The Washington County School Board voted unanimously to approve revisions to the division's six-year comprehensive plan after hearing updated enrollment projections and progress reports on learning and school improvement programs.
Superintendent Dr. Perrigan highlighted recent reading data and staff training efforts before the board reviewed the plan's four priority goals: student learning; instruction; culture, climate and safety; and family engagement and communication. "All 7 of our elementary schools are well above that line. 4 of our 7 elementary schools are actually, they got the exceptional rating because they're in the top 5% in the entire Commonwealth Of Virginia," Dr. Perrigan said while summarizing a national reading dataset with local drilldowns.
Assistant Superintendent Mister Lambert and staff presented enrollment projections produced by the Weldon Cooper Center. The board reviewed three projection series: a short-term series based on the most recent three years, a midterm series (used for planning), and a long-term series using pre-pandemic baselines. Under the midterm projection the division expects a decline of about 85 students by 2030 and roughly 272 students by 2035. Staff noted Washington County's current elementary enrollment of 2,804 students, which the report projects could fall to about 2,630 by 2035 under the chosen scenario.
Board members asked for additional zone-level detail and for multi-year cohort comparisons to show how changes in birth rates and migration affect future enrollment. Mr. Lambert said Weldon Cooper had been asked to provide zone-level numbers but that some historical data were not recoverable after a server change; staff will bring supplemental analyses to future meetings.

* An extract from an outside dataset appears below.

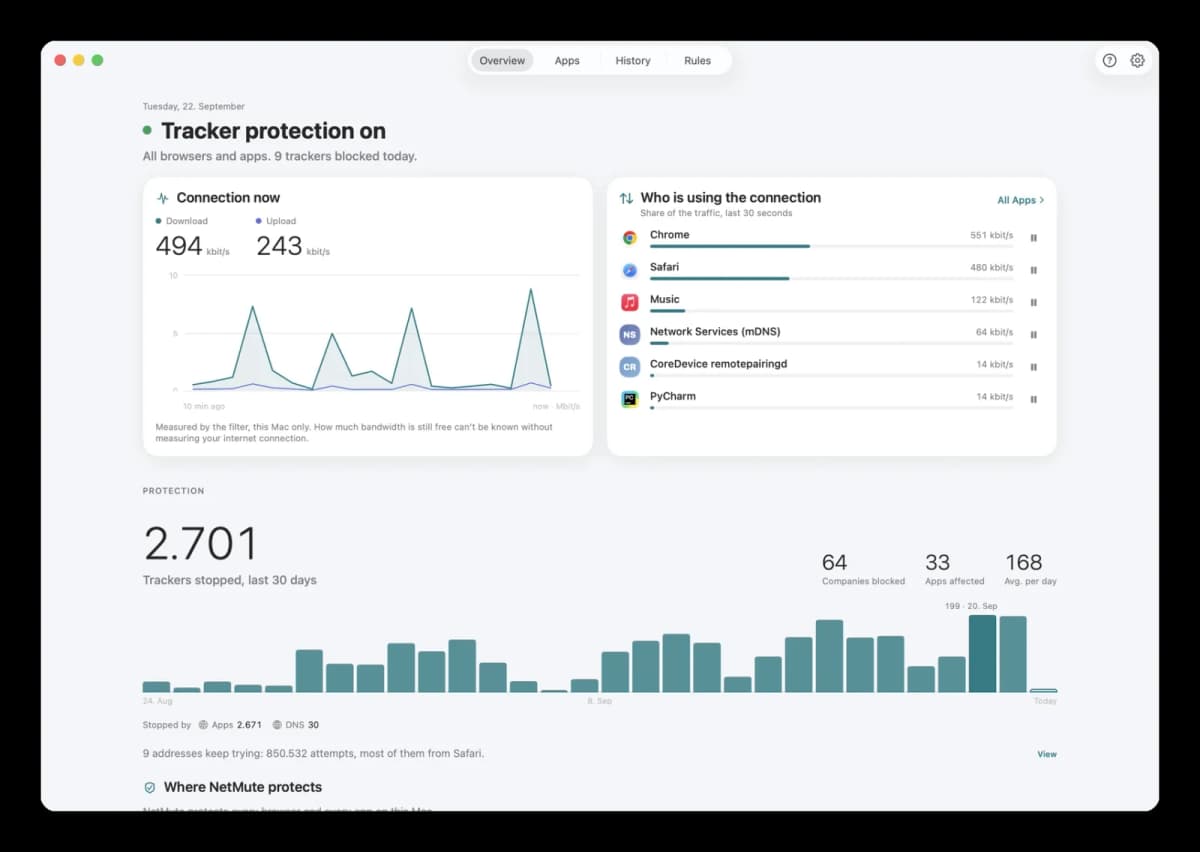Expand the All Apps list chevron
This screenshot has height=852, width=1200.
pyautogui.click(x=1042, y=200)
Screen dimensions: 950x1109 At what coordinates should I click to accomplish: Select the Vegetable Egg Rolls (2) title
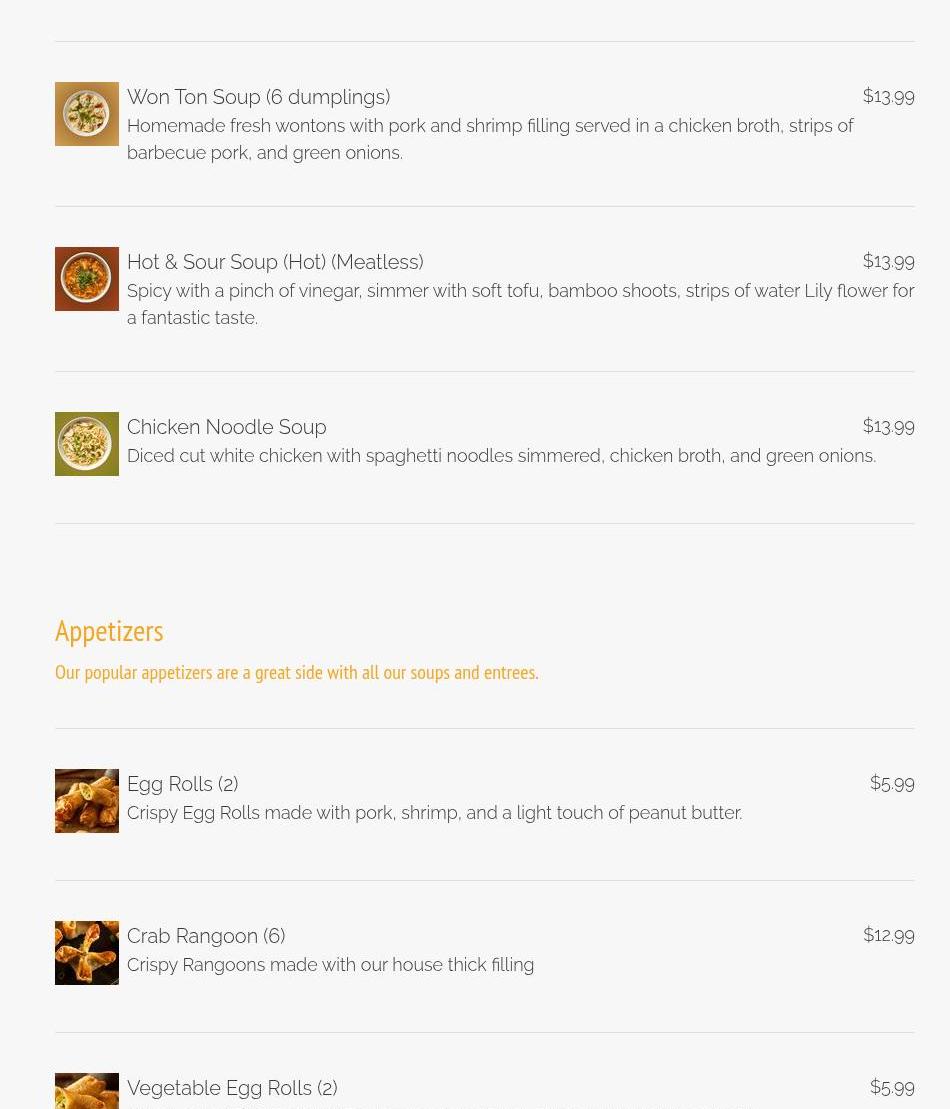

Doctor Frederick moved to approve the revisions, Mister Henderson seconded and the motion passed 7-0.
What happened next: staff said the division will continue work on transportation-zone adjustments (staff-level meetings are under way and building-level staff and parents will be invited before the December meeting) and will return with more detailed enrollment and scenario analyses to support capacity and boundary decisions.